(Text segment):
---------------
On the hourly timeframe, the head and shoulders technical pattern is bearish and suggests a move towards 1.1220 and 1.1180, respectively. Technical traders may wait for a solid hourly close below the 1.1220 intraday support level before riding the decline lower.
Zooming out to the H4 chart, bears seem to be in control with prices cutting below 1.1250. Technical lagging indicators like the 20 Simple Moving Average and MACD point to the downside. Sustained weakness under 1.1250 on the H4 chart could trigger a decline back towards 1.1200 which remains a significant support level.
Looking at things in the longer term, the Euro remains in a losing battle against the Dollar on the daily charts. Should the last line of defence at 1.1200 give way, expect prices to tumble towards 1.1150 and 1.1090, respectively.
Commodity spotlight – Gold
One would have expected Gold shine amid the market caution and rising geopolitical tensions.
However, the opposite was witnessed on Wednesday as prices shed 0.6% despite the rising levels of risk aversion. If the mighty Dollar continues to steal Gold’s safe-haven flows, the precious metal may sink lower in the short term.
In regards to the technical picture, the precious metal is under pressure on the daily charts. A breakdown below $1715 may open a path back towards $1700 and $1670. Should $1715 prove to be reliable support, prices may rebound towards $1747.
---------------
(Supplied data):
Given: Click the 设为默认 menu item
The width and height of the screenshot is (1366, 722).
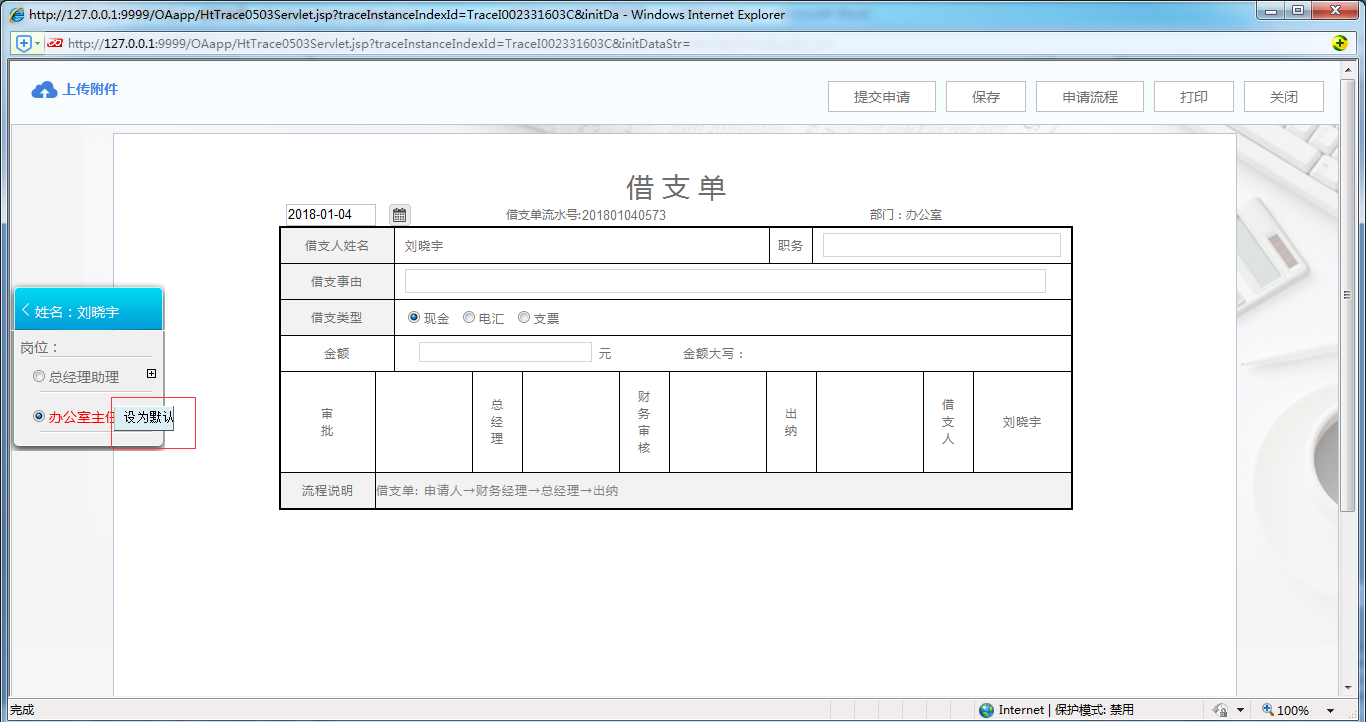Looking at the screenshot, I should click(x=148, y=417).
---------------
(Task requirements):
Reproduce word for word the part of the market commentary starting with "Looking at things" and going on through "and 1.1090, respectively.". None of the lines are needed here.

(Exercise response):
Looking at things in the longer term, the Euro remains in a losing battle against the Dollar on the daily charts. Should the last line of defence at 1.1200 give way, expect prices to tumble towards 1.1150 and 1.1090, respectively.